The materials of ice sheets are deposited by freezing of atmospheric water vapor on dust particles and precipitation of those water/dust particles (snow), by direct condensation (freezing) of atmospheric water vapor onto the surface, and by fallout of dust. Together, these processes cause an ice sheet to undergo accumulation (build-up). Ablation (removal of material, also called erosion) of an ice sheet can also occur. If more accumulation happens than ablation, the ice sheet grows; if reversed, the ice sheet shrinks, as is the case for many of Earth's glaciers due to global warming. Each year, the amount of accumulation and ablation varies, so layers of different thicknesses and different amounts of impurities (dust) will be deposited onto the ice sheet.

Volcanic eruptions anywhere on the planet can also potentially spew ash high into the atmosphere, where it can travel great distances and fall onto an ice sheet surface. Later accumulations of water ice can then trap this volcanic ash as a layer within the ice sheet. Thus, layers in an ice sheet can originate through a variety of means and occur at a variety of scales (thicknesses).

This particular image is interesting because many layers are exposed and because more than one outcrop (exposure of layering) is visible—at the top of the image and at the bottom. You can imagine the outcrops at the top and bottom of the image as if you are looking down on a staircase. The approximately horizontal lines are the edges of the layers (the risers), and the flat areas between them are the layer surfaces (the flat parts of the steps). The middle of the image is the top of the staircase. At the bottom, the staircase of layers goes down again.

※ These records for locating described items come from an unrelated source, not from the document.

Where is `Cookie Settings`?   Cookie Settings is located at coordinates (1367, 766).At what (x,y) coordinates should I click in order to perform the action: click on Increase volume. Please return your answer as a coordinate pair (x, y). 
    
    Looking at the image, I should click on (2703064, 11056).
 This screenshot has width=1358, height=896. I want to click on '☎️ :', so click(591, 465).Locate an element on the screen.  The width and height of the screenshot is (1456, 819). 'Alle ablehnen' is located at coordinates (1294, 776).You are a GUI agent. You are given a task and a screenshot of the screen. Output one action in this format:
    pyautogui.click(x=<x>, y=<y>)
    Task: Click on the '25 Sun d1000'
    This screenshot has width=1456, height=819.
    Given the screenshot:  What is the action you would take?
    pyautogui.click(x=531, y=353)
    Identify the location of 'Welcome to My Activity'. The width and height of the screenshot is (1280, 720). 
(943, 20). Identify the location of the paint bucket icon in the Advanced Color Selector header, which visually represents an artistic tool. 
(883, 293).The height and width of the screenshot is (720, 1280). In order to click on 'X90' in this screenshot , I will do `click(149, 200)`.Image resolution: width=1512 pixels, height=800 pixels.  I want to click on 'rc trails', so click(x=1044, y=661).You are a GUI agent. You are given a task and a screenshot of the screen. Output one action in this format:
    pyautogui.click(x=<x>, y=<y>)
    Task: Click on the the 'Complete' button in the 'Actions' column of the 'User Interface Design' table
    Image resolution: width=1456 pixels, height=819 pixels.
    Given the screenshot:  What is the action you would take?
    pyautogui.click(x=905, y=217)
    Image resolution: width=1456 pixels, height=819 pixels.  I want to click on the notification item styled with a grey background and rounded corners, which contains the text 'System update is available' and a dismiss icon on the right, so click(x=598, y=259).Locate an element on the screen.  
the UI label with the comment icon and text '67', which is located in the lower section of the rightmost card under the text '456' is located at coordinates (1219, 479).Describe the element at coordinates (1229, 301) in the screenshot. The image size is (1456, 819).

The layers in this image are on the scale of meters (several to tens of feet) in thickness and are much thicker than one might expect from annual accumulation (which might be about 0.5 millimeters per year, or 0.02 inch per year). So the layers we see in this image may be packages of thinner, annual layers. The reason that we can distinguish between different packages of annual layers (in other words, the reason that we can see layering at this scale) is because the rates of accumulation and ablation change not only yearly, but also on much longer time scales. Imagine drilling into the SPLD and looking at the walls of the hole with a microscope. Within the large-scale layering we see in this image, we might see annual accumulation layers, dusty layers created during large dust storms, and maybe even volcanic ash layers.